10-01-2018, 09:17
|
#49 |
|
- Jaune i Eufemia guzdrają się. Może wykorzystamy chwilę swobody?. - rzekł Jan do umysłu Biruty przez okienko gdy tylko ją dostrzegł.
- Nie teraz, miły. Coś knują, coś się zmieniło...
Przyszło mu do głowy, że coś się zmieniło. Czy to na pewno ta sama Biruta, która z rozkoszą i bez zastanowienia brała udział w każdej awanturze?
Lepiej poszło mu z białoskórym rycerzem. Johan Heinrich von der Lühe na propozycję przebrania się w jeden z kaftanów Jana i robienie za jego obstawę kiwnął głową na znak zgody. Janowi przyszło do głowy, że lepiej iżby wasal jego wuja był przy nim niż siedział gdzieś pod kluczem i nie pomylił się. Zgodził się też na to, by na czas jego nieobecności powierzyć Ludmile. Córka Strugi miała niezwykłą umiejętność budzenia zaufania, zauważył to nie po raz pierwszy. Zamknął się z nią Johan w chacie na uboczu, a gdy wyszli, nikt w rosłym, smagławym rycerzu z toporem na tarczy herbowej wyhaftowanym na piersi nie rozpoznałby albinosa.
- Tomasz z Małej Dąbrowy – przedstawiła go Luda. - Nie gada, bo Bogu ślubował milczenie, dopóki nie pomodli się przy Grobie Pańskim.
Towarzyszył tedy Tomasz z Małej Dąbrowy Janowi we wszystkim, a tak był zawsze blisko, jak tylko mógł, nie włażąc przy tym Diabłu na plecy. Przy pożegnaniu Luda ścisnęła ostrzegawczo Janową prawicę.
- Uważaj. Słyszałam, jak Sambojowi woje zakładali się, ile ci życia pozostało.
Zerknęła z obawą na wojowników towarzyszących ghulicy o pobielonej twarzy, skrzywiła usta z odrazą.
- To zwierzęta.
Wreszcie objawiła się Jaune, po męsku odziana w kolczugę i szyszak złotem zdobiony, za nią postępowała strachliwie Eufemia.
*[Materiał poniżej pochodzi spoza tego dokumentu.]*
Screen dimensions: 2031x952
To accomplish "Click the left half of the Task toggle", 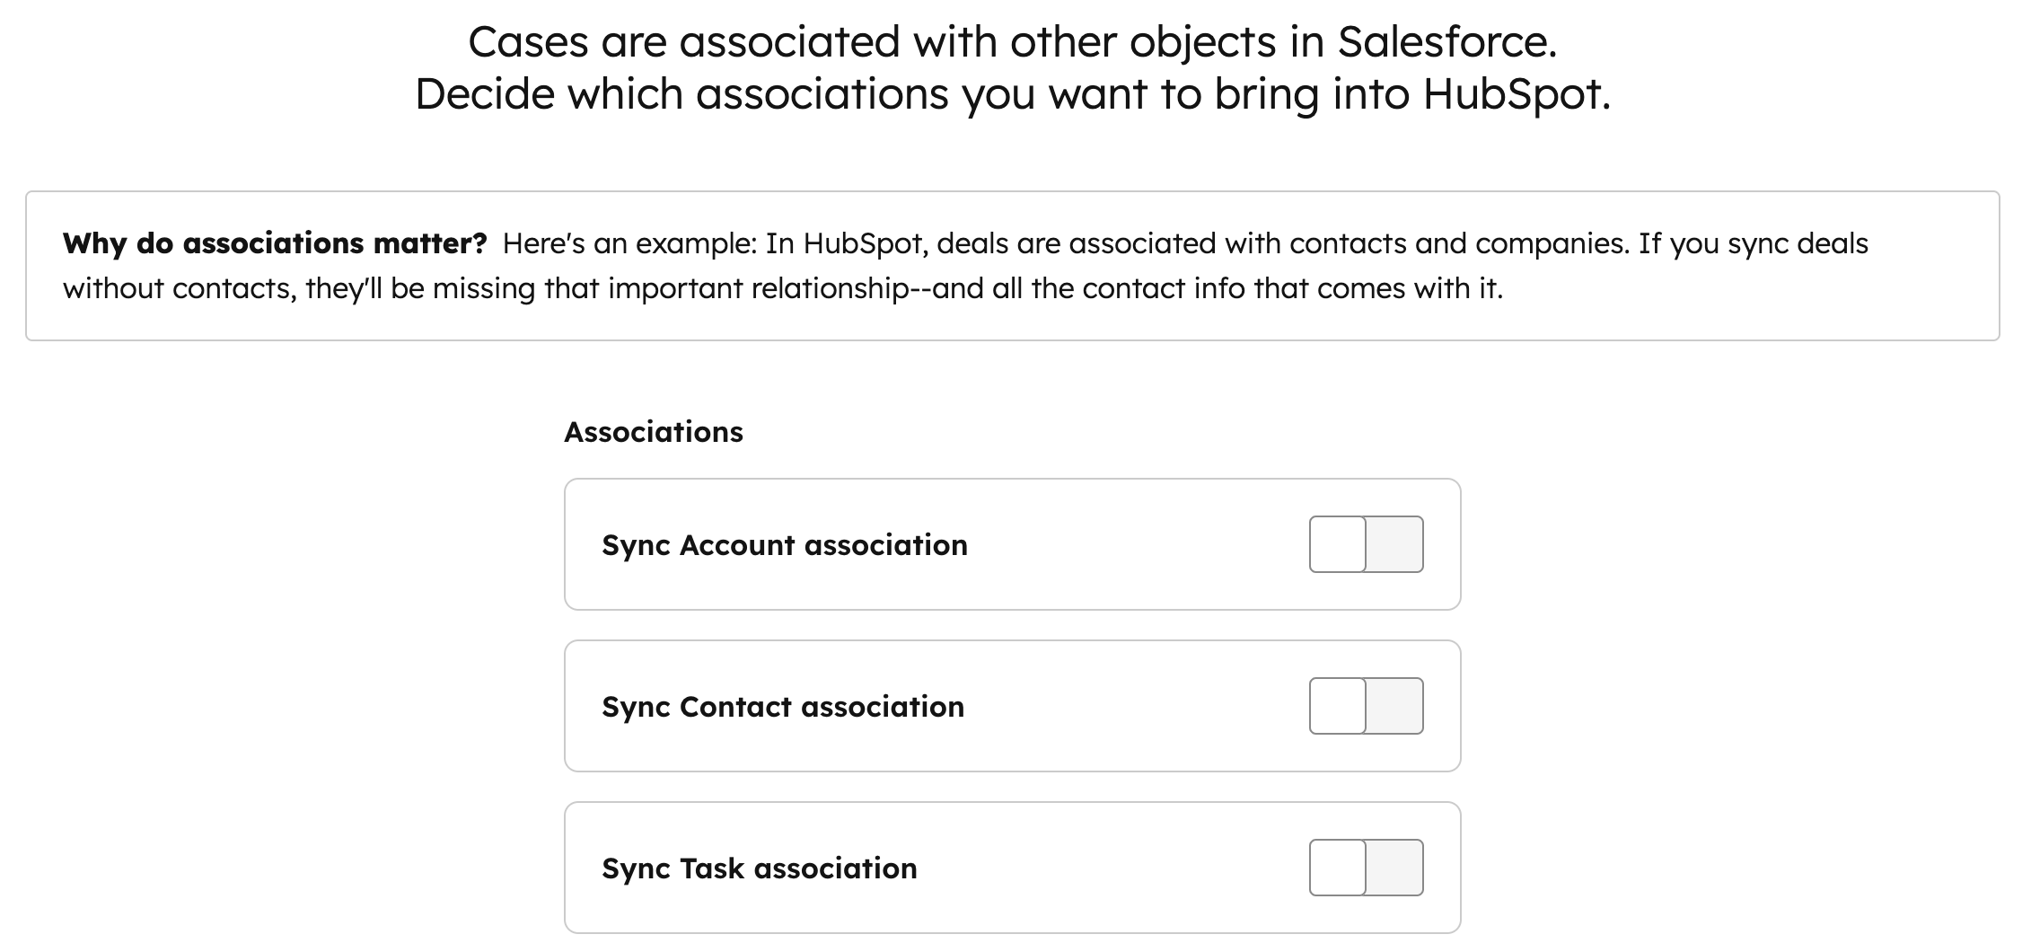I will pos(1337,868).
Kawalkada ruszyła ospale, sznur zbrojnych wił się między drzewami. Niektórzy już byli pijani, niektórzy na dobrej ku temu drodze, tedy i Jan problemu nie miał, by w dogodnym momencie odbić w bok i zniknąć wśród drzew.
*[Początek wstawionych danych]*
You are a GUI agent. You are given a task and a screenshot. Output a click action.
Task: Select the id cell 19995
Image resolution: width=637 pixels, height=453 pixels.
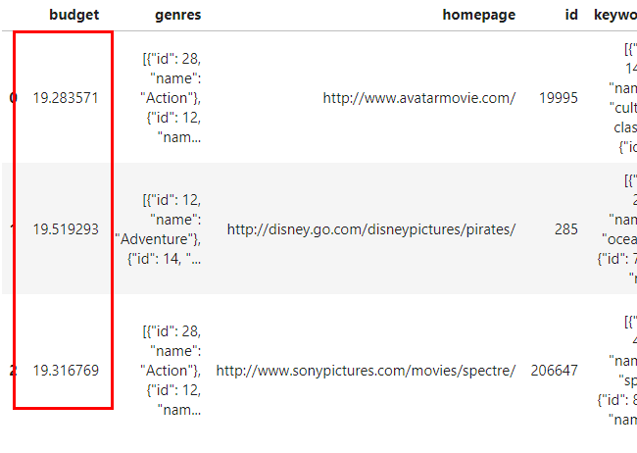pyautogui.click(x=559, y=98)
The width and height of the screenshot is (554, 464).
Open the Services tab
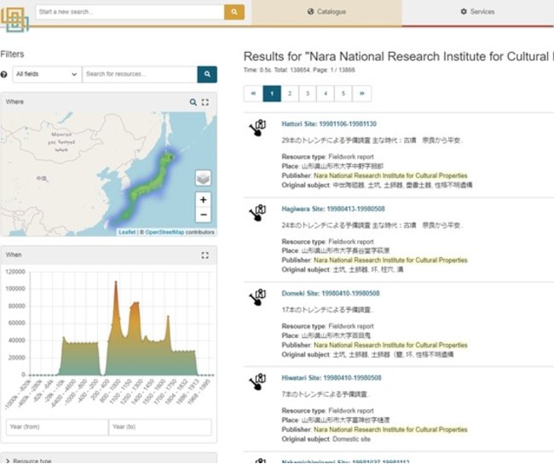477,12
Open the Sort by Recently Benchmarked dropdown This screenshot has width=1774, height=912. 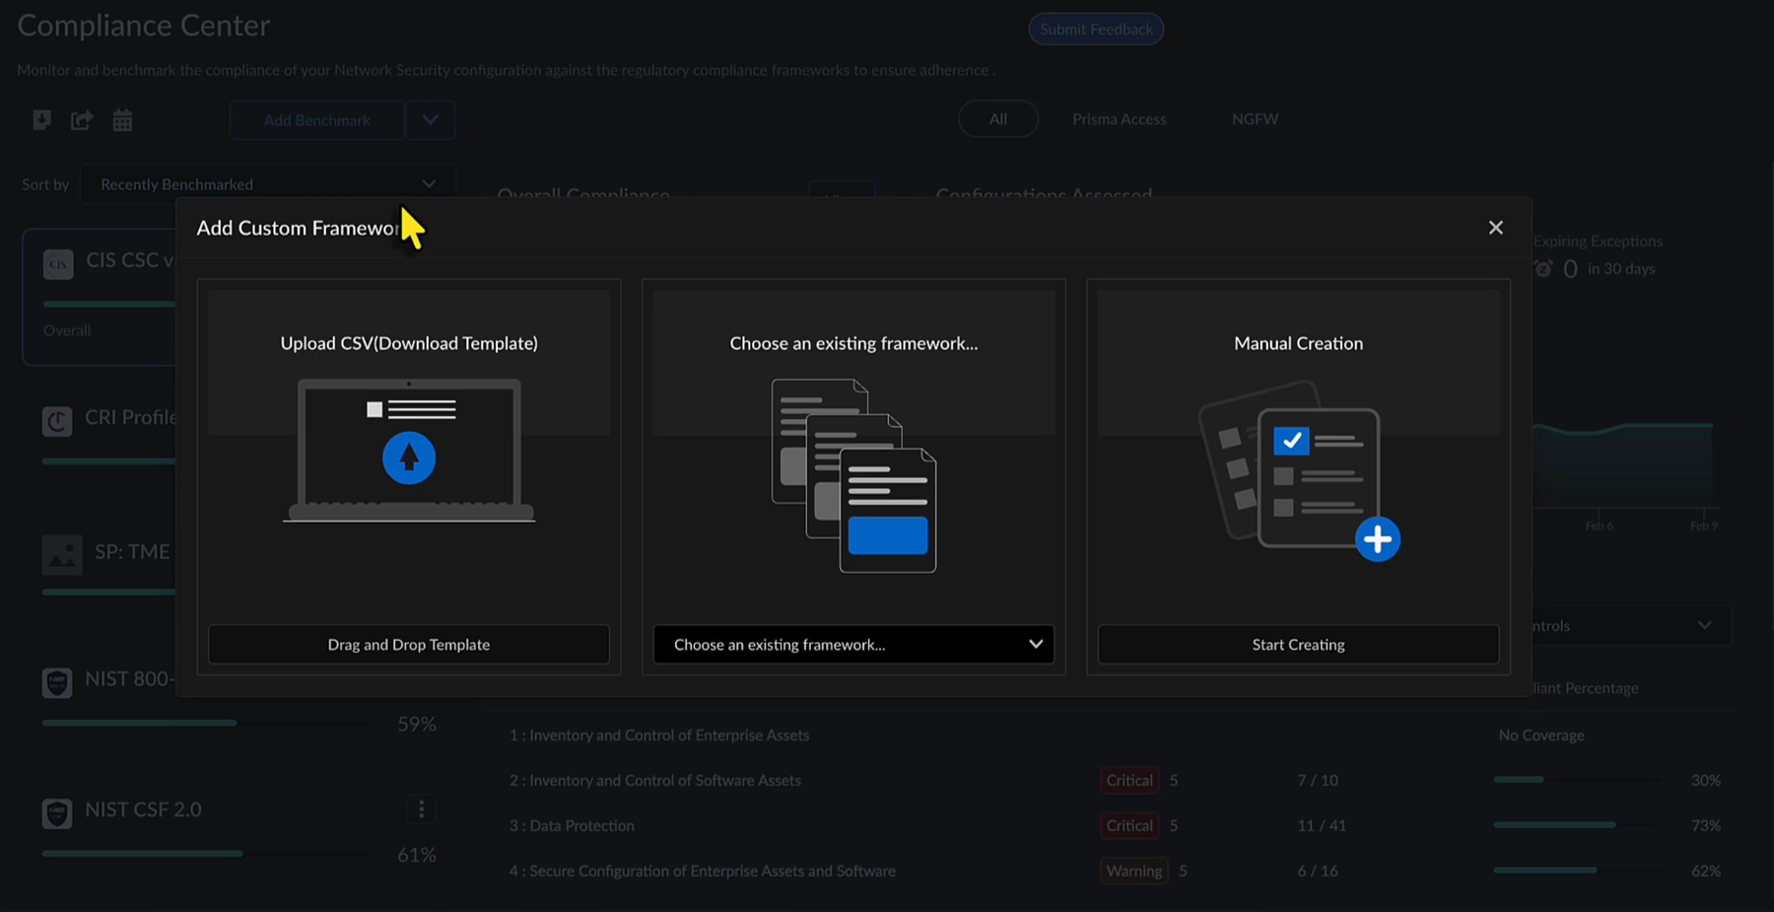coord(267,184)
Dochodził już do skraju moczarów, gdy białoskóry w przebraniu polskiego rycerza chrząknął ostrzegawczo.
- Gdzie twój pies? - spytał cicho po niemiecku. - Biegł za nami…
W istocie, nigdzie nie było wiernego zwierzęcego towarzysza. Las był pełen zwykłych leśnych odgłosów. Lecz gdy Jan słuch wytężył, do jego uszu dobiegł dziwny dźwięk. Kojarzył mu się z jednym dziwnie – z prządką nawijająca sprawnie przędzę na motek.